WHAT YOU NEED TO DO: Type the entries again, word for word.

BEGIN

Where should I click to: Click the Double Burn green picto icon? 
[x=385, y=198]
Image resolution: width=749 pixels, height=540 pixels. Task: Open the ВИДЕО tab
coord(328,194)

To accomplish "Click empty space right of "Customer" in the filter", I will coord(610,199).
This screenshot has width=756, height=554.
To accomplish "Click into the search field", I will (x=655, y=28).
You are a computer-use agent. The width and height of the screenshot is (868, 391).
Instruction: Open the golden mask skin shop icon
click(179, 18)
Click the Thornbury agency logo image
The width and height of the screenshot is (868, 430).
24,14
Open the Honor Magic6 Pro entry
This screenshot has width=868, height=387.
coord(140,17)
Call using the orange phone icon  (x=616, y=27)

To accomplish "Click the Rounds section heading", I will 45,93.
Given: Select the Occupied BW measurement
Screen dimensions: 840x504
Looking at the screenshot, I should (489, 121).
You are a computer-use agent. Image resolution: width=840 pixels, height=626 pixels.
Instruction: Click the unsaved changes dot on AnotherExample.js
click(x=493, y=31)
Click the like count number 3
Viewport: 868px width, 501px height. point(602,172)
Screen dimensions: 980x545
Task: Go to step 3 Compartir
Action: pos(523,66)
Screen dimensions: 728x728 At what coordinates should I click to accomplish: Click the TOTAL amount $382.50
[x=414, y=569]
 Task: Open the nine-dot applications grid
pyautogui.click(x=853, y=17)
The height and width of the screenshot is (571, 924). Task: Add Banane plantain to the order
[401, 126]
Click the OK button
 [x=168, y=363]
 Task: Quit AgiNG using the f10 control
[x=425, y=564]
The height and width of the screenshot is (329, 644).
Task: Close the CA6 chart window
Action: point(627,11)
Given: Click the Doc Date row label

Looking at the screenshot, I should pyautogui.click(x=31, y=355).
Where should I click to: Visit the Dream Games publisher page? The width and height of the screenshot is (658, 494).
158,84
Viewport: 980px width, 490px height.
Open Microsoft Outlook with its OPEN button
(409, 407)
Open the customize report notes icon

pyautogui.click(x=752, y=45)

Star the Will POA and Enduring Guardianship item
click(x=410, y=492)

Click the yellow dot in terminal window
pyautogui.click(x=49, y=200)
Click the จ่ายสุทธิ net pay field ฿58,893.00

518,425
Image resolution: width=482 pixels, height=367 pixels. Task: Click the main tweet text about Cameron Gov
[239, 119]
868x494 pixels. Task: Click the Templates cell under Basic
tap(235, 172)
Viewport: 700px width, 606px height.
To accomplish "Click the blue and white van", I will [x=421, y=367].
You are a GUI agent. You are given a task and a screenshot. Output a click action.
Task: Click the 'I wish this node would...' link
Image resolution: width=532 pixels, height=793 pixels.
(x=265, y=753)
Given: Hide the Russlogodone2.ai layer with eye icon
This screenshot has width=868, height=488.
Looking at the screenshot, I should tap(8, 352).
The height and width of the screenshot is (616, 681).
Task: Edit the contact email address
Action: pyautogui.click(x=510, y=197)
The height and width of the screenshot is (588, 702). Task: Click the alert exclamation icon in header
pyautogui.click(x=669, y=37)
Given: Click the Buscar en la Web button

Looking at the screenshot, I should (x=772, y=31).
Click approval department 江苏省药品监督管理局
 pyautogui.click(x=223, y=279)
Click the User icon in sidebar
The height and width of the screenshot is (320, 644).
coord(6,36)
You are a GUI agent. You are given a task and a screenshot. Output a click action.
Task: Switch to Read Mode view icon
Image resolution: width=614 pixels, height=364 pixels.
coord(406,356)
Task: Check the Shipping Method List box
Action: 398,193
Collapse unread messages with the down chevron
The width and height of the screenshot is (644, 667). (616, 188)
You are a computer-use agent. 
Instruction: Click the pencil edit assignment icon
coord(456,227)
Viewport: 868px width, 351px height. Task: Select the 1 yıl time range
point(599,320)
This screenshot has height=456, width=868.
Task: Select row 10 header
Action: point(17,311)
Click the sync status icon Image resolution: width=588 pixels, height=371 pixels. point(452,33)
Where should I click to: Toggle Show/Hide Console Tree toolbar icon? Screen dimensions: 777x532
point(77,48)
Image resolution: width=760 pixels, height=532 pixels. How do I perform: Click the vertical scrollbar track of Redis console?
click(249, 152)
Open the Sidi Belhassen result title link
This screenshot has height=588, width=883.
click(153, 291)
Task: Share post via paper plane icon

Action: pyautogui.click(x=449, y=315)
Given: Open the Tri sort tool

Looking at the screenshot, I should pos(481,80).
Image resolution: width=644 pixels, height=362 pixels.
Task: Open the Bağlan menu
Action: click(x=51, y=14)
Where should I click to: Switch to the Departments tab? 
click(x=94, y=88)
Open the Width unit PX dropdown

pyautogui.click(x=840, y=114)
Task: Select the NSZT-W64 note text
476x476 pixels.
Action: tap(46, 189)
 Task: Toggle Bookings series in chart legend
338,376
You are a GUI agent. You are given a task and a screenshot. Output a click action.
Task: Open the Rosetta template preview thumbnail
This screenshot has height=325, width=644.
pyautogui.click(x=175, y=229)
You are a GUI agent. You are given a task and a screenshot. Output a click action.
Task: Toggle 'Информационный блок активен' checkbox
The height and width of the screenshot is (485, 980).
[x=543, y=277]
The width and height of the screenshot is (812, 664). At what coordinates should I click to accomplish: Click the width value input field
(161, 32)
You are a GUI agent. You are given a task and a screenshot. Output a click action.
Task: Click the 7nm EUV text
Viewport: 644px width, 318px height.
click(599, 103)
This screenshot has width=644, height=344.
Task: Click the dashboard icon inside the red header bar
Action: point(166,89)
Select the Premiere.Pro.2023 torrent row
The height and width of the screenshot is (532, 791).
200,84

END

YOUR RESPONSE:
Where should I click to: Click the Double Burn green picto icon? 
[x=385, y=198]
Image resolution: width=749 pixels, height=540 pixels. Task: Open the ВИДЕО tab
coord(328,194)

To accomplish "Click empty space right of "Customer" in the filter", I will coord(610,199).
This screenshot has width=756, height=554.
To accomplish "Click into the search field", I will (x=655, y=28).
You are a computer-use agent. The width and height of the screenshot is (868, 391).
Instruction: Open the golden mask skin shop icon
click(179, 18)
Click the Thornbury agency logo image
The width and height of the screenshot is (868, 430).
24,14
Open the Honor Magic6 Pro entry
This screenshot has width=868, height=387.
coord(140,17)
Call using the orange phone icon  (x=616, y=27)

To accomplish "Click the Rounds section heading", I will 45,93.
Given: Select the Occupied BW measurement
Screen dimensions: 840x504
Looking at the screenshot, I should (489, 121).
You are a computer-use agent. Image resolution: width=840 pixels, height=626 pixels.
Instruction: Click the unsaved changes dot on AnotherExample.js
click(x=493, y=31)
Click the like count number 3
Viewport: 868px width, 501px height. point(602,172)
Screen dimensions: 980x545
Task: Go to step 3 Compartir
Action: pos(523,66)
Screen dimensions: 728x728 At what coordinates should I click to accomplish: Click the TOTAL amount $382.50
[x=414, y=569]
 Task: Open the nine-dot applications grid
pyautogui.click(x=853, y=17)
The height and width of the screenshot is (571, 924). Task: Add Banane plantain to the order
[401, 126]
Click the OK button
 [x=168, y=363]
 Task: Quit AgiNG using the f10 control
[x=425, y=564]
The height and width of the screenshot is (329, 644).
Task: Close the CA6 chart window
Action: point(627,11)
Given: Click the Doc Date row label

Looking at the screenshot, I should pyautogui.click(x=31, y=355).
Where should I click to: Visit the Dream Games publisher page? The width and height of the screenshot is (658, 494).
158,84
Viewport: 980px width, 490px height.
Open Microsoft Outlook with its OPEN button
(409, 407)
Open the customize report notes icon

pyautogui.click(x=752, y=45)

Star the Will POA and Enduring Guardianship item
click(x=410, y=492)

Click the yellow dot in terminal window
pyautogui.click(x=49, y=200)
Click the จ่ายสุทธิ net pay field ฿58,893.00

518,425
Image resolution: width=482 pixels, height=367 pixels. Task: Click the main tweet text about Cameron Gov
[239, 119]
868x494 pixels. Task: Click the Templates cell under Basic
tap(235, 172)
Viewport: 700px width, 606px height.
To accomplish "Click the blue and white van", I will [x=421, y=367].
You are a GUI agent. You are given a task and a screenshot. Output a click action.
Task: Click the 'I wish this node would...' link
Image resolution: width=532 pixels, height=793 pixels.
(x=265, y=753)
Given: Hide the Russlogodone2.ai layer with eye icon
This screenshot has width=868, height=488.
Looking at the screenshot, I should tap(8, 352).
The height and width of the screenshot is (616, 681).
Task: Edit the contact email address
Action: pyautogui.click(x=510, y=197)
The height and width of the screenshot is (588, 702). Task: Click the alert exclamation icon in header
pyautogui.click(x=669, y=37)
Given: Click the Buscar en la Web button

Looking at the screenshot, I should (x=772, y=31).
Click approval department 江苏省药品监督管理局
 pyautogui.click(x=223, y=279)
Click the User icon in sidebar
The height and width of the screenshot is (320, 644).
coord(6,36)
You are a GUI agent. You are given a task and a screenshot. Output a click action.
Task: Switch to Read Mode view icon
Image resolution: width=614 pixels, height=364 pixels.
coord(406,356)
Task: Check the Shipping Method List box
Action: 398,193
Collapse unread messages with the down chevron
The width and height of the screenshot is (644, 667). (616, 188)
You are a computer-use agent. 
Instruction: Click the pencil edit assignment icon
coord(456,227)
Viewport: 868px width, 351px height. Task: Select the 1 yıl time range
point(599,320)
This screenshot has height=456, width=868.
Task: Select row 10 header
Action: point(17,311)
Click the sync status icon Image resolution: width=588 pixels, height=371 pixels. point(452,33)
Where should I click to: Toggle Show/Hide Console Tree toolbar icon? Screen dimensions: 777x532
point(77,48)
Image resolution: width=760 pixels, height=532 pixels. How do I perform: Click the vertical scrollbar track of Redis console?
click(249, 152)
Open the Sidi Belhassen result title link
This screenshot has height=588, width=883.
click(153, 291)
Task: Share post via paper plane icon

Action: pyautogui.click(x=449, y=315)
Given: Open the Tri sort tool

Looking at the screenshot, I should pos(481,80).
Image resolution: width=644 pixels, height=362 pixels.
Task: Open the Bağlan menu
Action: click(x=51, y=14)
Where should I click to: Switch to the Departments tab? 
click(x=94, y=88)
Open the Width unit PX dropdown

pyautogui.click(x=840, y=114)
Task: Select the NSZT-W64 note text
476x476 pixels.
Action: tap(46, 189)
 Task: Toggle Bookings series in chart legend
338,376
You are a GUI agent. You are given a task and a screenshot. Output a click action.
Task: Open the Rosetta template preview thumbnail
This screenshot has height=325, width=644.
pyautogui.click(x=175, y=229)
You are a GUI agent. You are given a task and a screenshot. Output a click action.
Task: Toggle 'Информационный блок активен' checkbox
The height and width of the screenshot is (485, 980).
[x=543, y=277]
The width and height of the screenshot is (812, 664). At what coordinates should I click to accomplish: Click the width value input field
(161, 32)
You are a GUI agent. You are given a task and a screenshot. Output a click action.
Task: Click the 7nm EUV text
Viewport: 644px width, 318px height.
click(599, 103)
This screenshot has width=644, height=344.
Task: Click the dashboard icon inside the red header bar
Action: point(166,89)
Select the Premiere.Pro.2023 torrent row
The height and width of the screenshot is (532, 791).
200,84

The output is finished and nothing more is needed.